--- Work instructions ---
Without copying any picture, transcribe exactly the lines of the data below from the one containing "1185x801 pixels. How" through the one containing "Task: Click the".

===== Available data

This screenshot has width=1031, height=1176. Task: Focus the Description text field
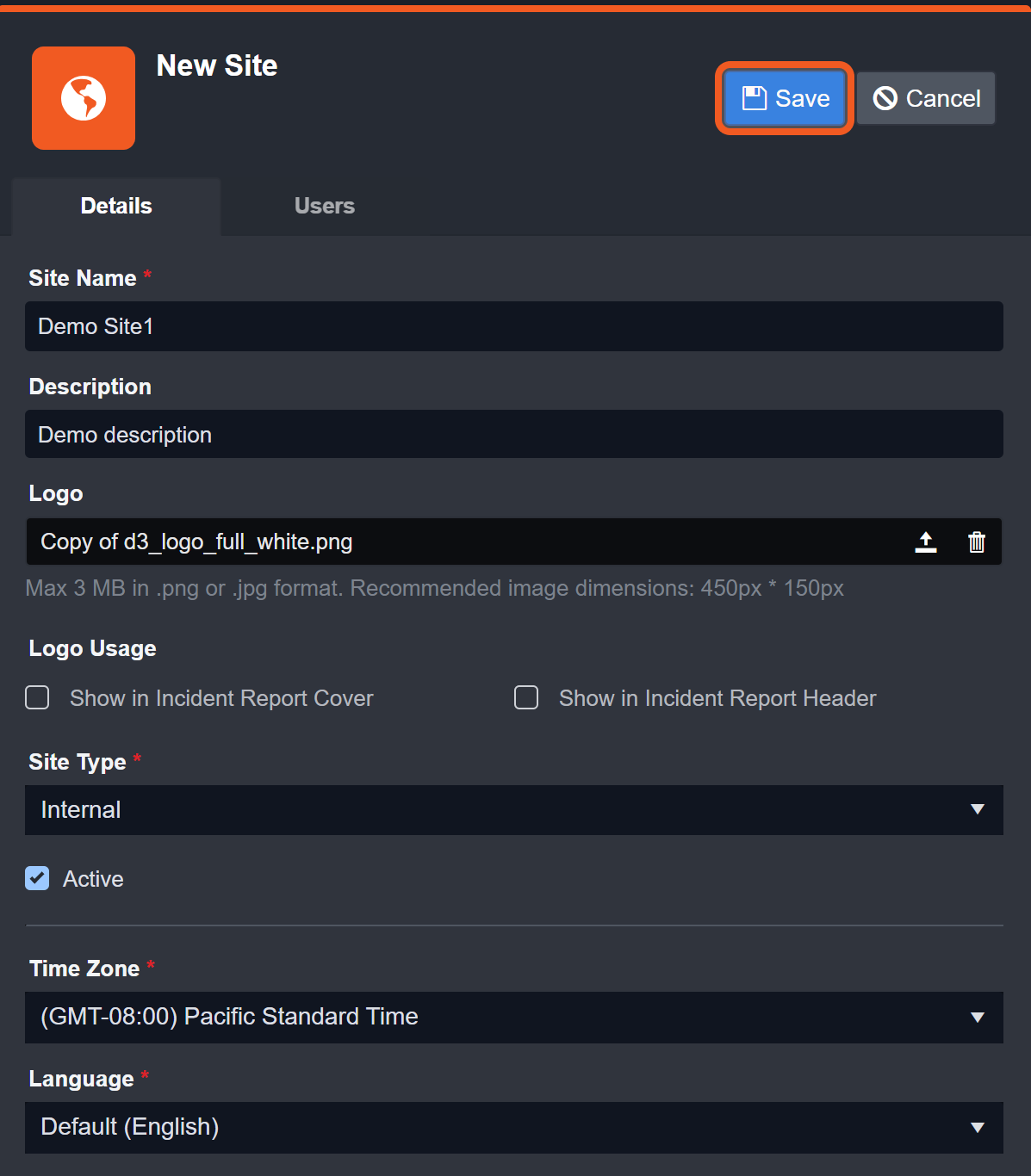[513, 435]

==========
===== Available data

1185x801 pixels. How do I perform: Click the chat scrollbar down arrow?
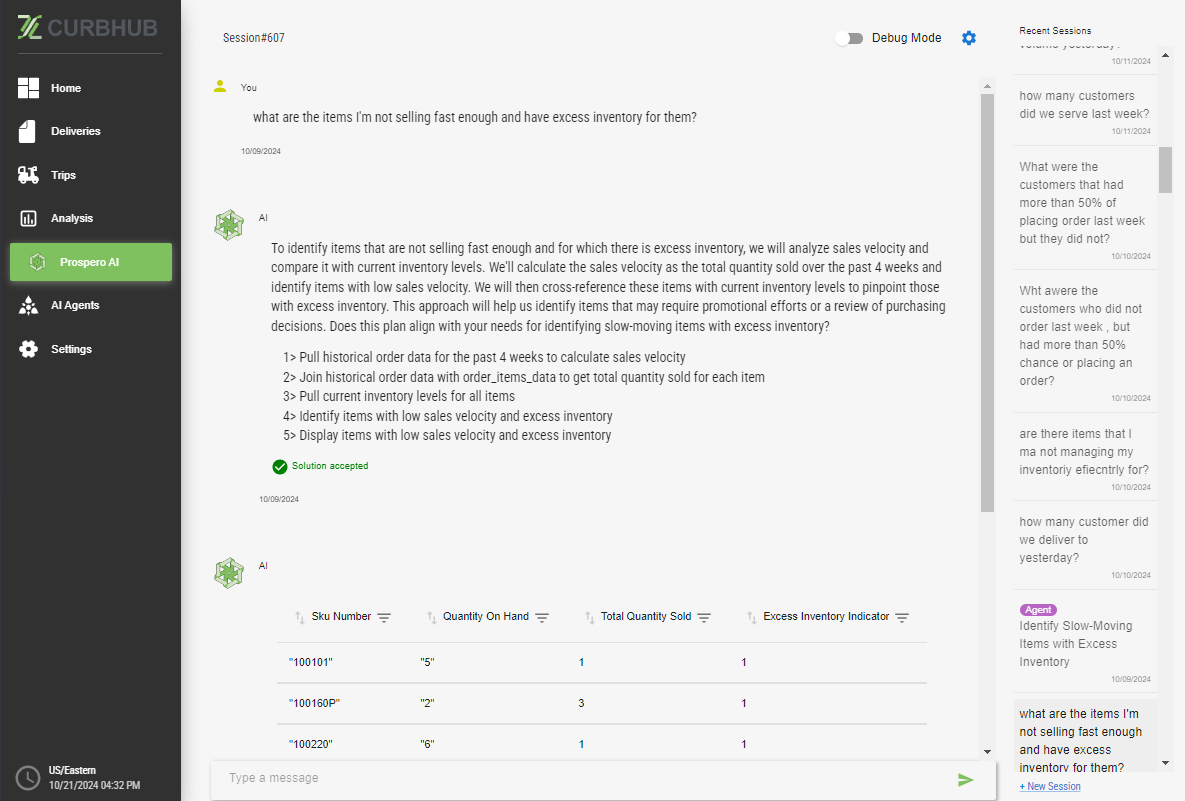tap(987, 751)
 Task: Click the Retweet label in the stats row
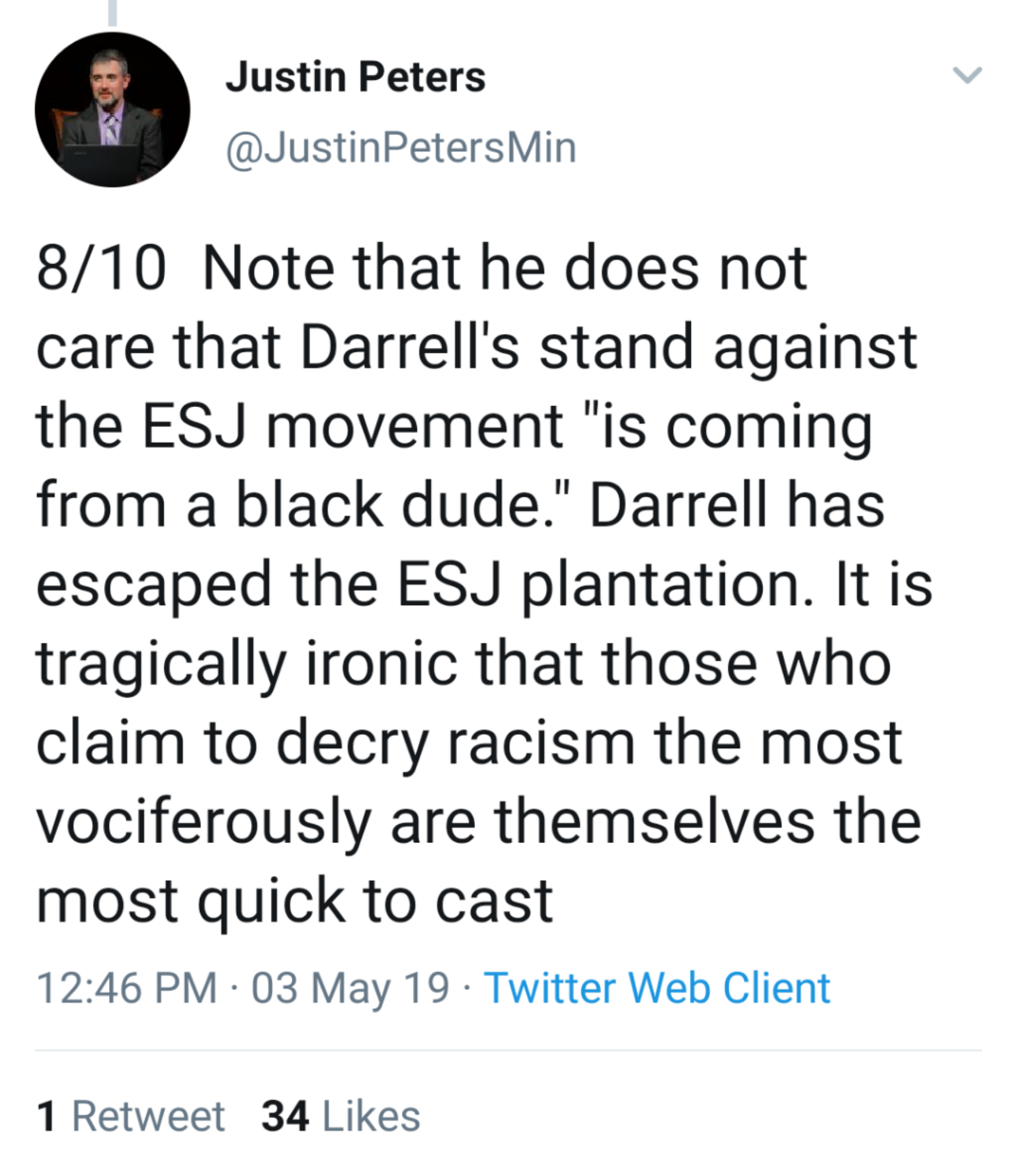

==========
===== Available data

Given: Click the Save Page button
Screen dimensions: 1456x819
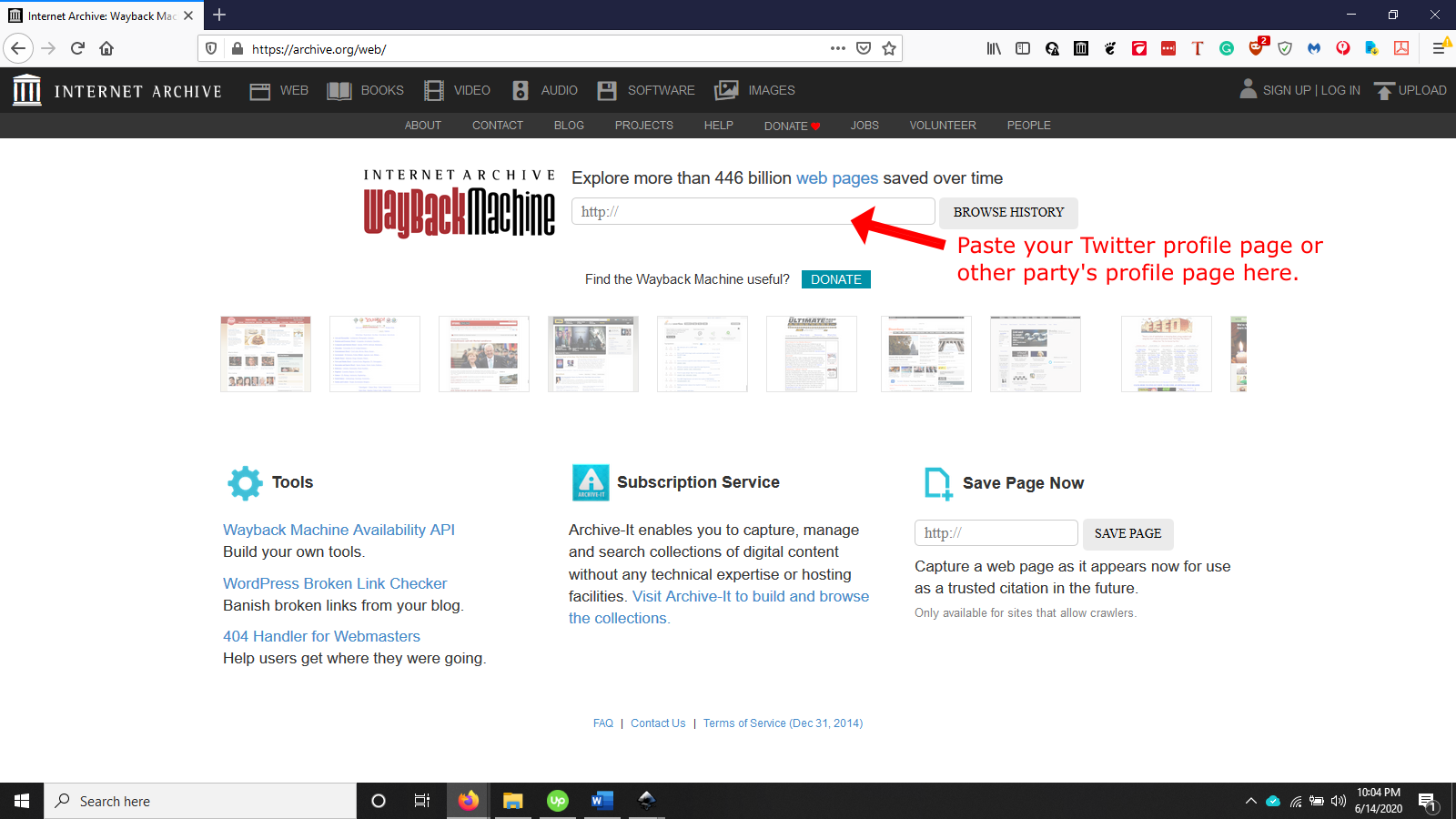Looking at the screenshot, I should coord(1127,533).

==========

--- Solution for this exercise ---
1185x801 pixels. How do I perform: Click the chat scrollbar down arrow?
tap(987, 751)
 Task: Click the Retweet label in the stats row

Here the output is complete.